DPP Quick Tip: Clone versus Patch     

Working with photo editing software has become a pre-requisite for most if not all digital photographers. Unlike film photography, there is little chance that you can touch up an image that has been exposed on the film. Therefore, ensuring a correct exposure and composition before you click on the shutter button, is very important. Does this matter to digital photographers? The answer is Yes!

Many photographers nowadays had the wrong impression that digital post-processing (DPP) will “fix” or “make” your photograph better. However, capturing a picture with a perfectly balanced exposure and a stunning composition, is the very first step that you need to practice as a photographer. DPP is only used to drop the final touch on my photograph to make it perfect.

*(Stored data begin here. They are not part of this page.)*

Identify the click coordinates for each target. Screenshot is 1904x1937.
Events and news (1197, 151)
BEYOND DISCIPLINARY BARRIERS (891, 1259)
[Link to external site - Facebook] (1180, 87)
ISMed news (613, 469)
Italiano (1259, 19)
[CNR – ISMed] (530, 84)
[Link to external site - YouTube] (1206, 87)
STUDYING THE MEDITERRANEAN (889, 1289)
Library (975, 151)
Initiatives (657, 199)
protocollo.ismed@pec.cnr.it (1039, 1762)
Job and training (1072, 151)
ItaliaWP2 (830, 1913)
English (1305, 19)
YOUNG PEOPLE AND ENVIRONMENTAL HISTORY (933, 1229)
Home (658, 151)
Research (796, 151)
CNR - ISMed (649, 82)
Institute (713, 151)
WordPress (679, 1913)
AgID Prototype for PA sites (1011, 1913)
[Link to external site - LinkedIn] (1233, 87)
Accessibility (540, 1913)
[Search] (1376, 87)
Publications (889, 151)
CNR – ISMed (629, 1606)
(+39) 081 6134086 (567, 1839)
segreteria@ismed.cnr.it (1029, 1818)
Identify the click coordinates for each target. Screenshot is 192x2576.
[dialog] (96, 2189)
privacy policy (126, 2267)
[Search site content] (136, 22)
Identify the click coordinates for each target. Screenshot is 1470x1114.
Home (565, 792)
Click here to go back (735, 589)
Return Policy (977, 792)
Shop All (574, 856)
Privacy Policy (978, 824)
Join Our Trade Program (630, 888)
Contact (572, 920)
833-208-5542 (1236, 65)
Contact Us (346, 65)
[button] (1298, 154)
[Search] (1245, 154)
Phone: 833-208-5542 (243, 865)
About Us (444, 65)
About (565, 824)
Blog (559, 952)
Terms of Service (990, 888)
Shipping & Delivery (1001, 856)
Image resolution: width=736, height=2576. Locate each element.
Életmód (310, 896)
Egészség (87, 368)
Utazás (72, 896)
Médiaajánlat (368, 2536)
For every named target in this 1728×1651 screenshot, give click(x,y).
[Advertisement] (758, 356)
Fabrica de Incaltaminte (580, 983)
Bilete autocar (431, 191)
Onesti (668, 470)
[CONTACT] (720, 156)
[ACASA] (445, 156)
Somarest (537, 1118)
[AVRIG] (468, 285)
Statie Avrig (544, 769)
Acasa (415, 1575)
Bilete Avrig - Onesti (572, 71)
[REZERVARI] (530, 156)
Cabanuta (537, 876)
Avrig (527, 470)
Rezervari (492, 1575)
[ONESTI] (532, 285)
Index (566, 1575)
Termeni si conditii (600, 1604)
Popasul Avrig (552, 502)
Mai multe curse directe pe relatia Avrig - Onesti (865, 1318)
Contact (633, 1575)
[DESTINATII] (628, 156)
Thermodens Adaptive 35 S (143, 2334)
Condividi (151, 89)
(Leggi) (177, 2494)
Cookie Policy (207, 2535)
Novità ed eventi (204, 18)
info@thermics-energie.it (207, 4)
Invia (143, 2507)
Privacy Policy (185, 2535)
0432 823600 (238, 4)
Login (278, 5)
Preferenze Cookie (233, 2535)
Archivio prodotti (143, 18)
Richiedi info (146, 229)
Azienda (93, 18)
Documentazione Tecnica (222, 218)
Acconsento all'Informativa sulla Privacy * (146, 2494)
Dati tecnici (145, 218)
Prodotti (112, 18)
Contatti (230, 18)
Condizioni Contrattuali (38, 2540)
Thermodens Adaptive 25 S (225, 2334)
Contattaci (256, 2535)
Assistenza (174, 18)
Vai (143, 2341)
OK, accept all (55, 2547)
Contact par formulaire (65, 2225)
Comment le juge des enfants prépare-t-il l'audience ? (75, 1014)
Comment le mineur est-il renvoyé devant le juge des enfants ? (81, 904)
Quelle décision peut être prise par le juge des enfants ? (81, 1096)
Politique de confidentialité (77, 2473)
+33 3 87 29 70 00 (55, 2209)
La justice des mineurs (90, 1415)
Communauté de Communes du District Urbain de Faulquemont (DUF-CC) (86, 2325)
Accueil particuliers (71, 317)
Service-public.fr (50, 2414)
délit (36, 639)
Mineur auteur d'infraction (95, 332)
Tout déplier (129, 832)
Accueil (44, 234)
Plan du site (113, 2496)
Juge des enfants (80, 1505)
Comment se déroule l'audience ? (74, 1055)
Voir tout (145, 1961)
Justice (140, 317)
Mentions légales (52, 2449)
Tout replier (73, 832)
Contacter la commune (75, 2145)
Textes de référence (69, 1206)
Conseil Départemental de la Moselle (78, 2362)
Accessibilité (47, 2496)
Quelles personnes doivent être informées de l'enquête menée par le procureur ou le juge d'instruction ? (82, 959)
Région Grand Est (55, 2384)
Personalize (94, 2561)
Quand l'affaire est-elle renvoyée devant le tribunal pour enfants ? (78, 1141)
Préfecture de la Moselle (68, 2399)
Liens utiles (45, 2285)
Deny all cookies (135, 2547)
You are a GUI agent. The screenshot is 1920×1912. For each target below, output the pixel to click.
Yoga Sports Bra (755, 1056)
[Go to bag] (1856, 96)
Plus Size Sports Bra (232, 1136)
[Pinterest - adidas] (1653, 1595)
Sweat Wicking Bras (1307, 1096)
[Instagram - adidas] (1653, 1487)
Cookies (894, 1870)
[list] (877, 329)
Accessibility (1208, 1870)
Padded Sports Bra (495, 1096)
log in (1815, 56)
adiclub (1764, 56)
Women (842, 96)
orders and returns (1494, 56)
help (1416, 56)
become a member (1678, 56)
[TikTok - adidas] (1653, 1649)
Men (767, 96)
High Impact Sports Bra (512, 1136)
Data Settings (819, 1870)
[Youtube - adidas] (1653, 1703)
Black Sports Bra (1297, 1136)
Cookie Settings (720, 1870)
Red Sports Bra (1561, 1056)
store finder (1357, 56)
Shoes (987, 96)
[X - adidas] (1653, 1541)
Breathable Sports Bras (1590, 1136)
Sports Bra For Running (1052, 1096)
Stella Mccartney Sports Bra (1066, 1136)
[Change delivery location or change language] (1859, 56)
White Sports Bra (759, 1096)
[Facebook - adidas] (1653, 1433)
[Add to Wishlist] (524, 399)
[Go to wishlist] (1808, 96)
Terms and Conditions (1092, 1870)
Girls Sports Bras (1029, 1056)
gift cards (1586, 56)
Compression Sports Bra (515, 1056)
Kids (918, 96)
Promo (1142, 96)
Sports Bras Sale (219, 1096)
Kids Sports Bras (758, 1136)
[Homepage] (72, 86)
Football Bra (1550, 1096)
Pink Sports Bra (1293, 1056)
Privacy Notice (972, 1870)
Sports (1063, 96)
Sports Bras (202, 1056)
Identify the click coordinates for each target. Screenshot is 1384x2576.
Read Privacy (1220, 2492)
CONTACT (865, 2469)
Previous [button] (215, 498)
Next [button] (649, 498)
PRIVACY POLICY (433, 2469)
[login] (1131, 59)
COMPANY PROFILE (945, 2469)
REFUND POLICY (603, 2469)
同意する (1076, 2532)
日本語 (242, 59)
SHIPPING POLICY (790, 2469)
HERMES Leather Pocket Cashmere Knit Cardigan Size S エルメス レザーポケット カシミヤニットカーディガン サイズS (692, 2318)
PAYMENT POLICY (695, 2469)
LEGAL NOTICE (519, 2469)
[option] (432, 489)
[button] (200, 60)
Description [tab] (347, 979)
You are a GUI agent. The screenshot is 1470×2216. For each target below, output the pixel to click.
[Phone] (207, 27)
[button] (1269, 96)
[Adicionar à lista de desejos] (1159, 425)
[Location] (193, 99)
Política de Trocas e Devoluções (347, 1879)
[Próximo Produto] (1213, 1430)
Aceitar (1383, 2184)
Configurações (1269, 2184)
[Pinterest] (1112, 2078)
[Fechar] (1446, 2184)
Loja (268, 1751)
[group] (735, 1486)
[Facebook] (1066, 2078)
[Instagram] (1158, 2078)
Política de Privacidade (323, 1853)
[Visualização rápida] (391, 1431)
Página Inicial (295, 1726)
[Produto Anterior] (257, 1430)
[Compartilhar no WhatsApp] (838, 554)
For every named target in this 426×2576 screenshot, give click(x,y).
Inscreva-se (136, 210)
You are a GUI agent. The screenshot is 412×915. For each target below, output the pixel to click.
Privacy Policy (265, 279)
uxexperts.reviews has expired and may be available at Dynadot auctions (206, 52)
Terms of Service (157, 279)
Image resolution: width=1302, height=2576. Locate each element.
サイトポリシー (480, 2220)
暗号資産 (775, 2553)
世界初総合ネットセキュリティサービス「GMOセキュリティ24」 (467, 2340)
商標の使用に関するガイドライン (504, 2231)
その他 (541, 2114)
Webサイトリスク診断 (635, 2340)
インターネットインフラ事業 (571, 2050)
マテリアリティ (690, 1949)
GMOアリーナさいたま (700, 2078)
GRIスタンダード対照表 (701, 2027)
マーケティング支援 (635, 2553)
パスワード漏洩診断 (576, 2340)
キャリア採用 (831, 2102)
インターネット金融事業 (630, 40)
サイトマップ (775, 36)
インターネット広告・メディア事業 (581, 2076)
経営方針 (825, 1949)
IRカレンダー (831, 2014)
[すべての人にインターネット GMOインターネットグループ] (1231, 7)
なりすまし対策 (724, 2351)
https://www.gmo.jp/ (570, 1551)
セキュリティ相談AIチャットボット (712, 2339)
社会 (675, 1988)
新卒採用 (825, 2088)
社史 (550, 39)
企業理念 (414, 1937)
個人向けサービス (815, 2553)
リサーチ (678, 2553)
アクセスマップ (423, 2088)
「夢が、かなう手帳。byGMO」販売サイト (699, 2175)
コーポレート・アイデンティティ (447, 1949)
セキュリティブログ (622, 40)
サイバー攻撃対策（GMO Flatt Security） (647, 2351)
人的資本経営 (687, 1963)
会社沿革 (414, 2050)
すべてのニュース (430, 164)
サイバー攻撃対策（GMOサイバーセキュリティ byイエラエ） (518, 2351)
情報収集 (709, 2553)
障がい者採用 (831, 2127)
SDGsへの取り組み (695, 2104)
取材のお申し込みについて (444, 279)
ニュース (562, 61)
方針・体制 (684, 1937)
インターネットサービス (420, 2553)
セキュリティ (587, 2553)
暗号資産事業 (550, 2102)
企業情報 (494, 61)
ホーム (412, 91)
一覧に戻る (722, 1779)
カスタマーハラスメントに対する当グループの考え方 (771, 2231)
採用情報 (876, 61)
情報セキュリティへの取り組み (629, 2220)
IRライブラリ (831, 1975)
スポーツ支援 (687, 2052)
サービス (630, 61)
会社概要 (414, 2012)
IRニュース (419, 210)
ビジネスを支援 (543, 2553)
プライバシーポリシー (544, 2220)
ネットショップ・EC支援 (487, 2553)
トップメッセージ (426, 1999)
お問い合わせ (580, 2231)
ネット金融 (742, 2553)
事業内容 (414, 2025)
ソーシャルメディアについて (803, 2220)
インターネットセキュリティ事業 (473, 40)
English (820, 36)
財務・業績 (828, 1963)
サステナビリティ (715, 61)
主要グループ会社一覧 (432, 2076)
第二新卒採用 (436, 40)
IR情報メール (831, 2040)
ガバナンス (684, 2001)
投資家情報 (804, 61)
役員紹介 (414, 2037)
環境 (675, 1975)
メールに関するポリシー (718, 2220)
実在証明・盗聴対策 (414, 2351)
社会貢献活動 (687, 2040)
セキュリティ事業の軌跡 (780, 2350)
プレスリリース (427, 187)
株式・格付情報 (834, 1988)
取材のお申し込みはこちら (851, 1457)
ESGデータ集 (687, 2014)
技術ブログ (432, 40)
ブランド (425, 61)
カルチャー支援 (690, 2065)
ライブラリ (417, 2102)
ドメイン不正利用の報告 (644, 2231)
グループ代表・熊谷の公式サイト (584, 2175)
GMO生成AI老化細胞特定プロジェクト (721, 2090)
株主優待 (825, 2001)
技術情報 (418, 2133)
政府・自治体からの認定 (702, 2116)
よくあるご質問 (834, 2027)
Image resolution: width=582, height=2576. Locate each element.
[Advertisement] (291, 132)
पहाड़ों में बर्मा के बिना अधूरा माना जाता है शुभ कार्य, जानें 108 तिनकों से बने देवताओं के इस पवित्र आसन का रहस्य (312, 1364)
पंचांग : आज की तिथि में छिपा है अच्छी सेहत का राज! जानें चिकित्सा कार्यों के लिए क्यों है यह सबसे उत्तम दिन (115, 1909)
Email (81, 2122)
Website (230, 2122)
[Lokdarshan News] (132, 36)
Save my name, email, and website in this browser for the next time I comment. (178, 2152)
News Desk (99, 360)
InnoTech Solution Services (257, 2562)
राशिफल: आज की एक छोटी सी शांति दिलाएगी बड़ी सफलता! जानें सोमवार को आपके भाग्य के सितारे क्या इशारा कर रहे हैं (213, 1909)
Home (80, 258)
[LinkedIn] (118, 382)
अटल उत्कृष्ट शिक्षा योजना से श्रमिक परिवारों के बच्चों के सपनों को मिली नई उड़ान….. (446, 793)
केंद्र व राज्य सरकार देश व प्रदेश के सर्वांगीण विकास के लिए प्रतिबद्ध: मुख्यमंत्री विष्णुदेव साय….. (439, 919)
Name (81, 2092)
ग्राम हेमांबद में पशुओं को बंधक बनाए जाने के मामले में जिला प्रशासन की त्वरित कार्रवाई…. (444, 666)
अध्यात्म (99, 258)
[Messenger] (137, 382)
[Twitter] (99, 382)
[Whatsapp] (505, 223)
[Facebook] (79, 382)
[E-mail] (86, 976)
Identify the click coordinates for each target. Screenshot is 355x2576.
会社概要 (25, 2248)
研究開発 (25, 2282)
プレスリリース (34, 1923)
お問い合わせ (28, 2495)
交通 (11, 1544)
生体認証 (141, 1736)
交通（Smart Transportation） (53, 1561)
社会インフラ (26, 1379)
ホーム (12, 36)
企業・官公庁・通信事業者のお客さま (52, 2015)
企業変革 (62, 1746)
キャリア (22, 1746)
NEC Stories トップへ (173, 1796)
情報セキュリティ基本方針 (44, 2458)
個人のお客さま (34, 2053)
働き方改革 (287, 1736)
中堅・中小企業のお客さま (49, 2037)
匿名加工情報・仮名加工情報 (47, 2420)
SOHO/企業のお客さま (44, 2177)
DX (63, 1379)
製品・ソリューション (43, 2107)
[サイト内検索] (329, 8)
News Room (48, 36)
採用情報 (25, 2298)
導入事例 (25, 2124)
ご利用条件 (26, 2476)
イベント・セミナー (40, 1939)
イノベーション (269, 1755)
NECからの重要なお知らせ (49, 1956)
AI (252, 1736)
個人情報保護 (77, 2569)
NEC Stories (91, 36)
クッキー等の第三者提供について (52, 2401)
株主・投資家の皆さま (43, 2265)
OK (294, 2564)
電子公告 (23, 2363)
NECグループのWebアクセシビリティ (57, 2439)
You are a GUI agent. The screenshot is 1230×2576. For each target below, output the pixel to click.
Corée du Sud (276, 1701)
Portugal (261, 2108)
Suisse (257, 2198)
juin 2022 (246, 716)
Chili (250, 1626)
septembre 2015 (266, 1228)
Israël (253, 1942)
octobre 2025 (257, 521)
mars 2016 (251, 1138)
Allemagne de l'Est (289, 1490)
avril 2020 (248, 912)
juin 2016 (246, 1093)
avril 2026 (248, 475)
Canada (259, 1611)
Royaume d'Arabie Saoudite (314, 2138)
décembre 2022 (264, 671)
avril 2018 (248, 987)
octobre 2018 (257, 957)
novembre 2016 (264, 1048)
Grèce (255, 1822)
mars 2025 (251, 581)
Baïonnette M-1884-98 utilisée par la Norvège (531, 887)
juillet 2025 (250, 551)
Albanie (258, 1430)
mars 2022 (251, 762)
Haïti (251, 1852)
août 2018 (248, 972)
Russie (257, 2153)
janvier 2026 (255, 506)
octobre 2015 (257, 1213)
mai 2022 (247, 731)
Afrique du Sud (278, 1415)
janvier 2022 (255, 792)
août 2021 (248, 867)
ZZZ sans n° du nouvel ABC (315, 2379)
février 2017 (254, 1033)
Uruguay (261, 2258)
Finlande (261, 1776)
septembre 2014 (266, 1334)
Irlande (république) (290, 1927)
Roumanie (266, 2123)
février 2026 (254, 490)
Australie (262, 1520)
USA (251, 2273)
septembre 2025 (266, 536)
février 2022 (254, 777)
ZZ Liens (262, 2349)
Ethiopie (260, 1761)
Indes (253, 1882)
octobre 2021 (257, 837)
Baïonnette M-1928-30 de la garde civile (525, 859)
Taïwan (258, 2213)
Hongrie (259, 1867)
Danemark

There are circumstances however, that DPP was used to fix (or fake) a good photograph. The tip that I am going to show you is particularly useful when you need to work with several photographers at the same time. There are inconveniences when these photographers are using different focal-length lenses during the shooting session. Take for example the below photograph; I’m shooting with a tele-lens while my partner is shooting with a wide lens.

Before Patch

There are nothing wrong with the subject. Infact I like the natural expression of the couple. The problem is my partner was captured in the frame :) This can be resolve simply by patching. Patching here means copy a section of an image from another photograph, and paste it on top of the current photograph. To ensure the end result “looks” real, consider copy with feather mode so that the edge of the copied image blended with your current photograph.

After Patch

What I will do next is to remove distractive elements on my photograph. Two things you can do here. First is to crop your image tighter to remove “unwanted” objects at the side of your photograph. Second is to “clean” your image with a clone brush (Most photo editing software should have this function). Cloning means making identical copies of a portion (normally small area) of your current image, and paste it on “unwanted” objects.

Editing and Cloning

Feel free to comment on the final edited image above. Personally I will retain the background tree for overall balance of the image. However, removing the tree might also makes the image looks “cleaner”. What you think?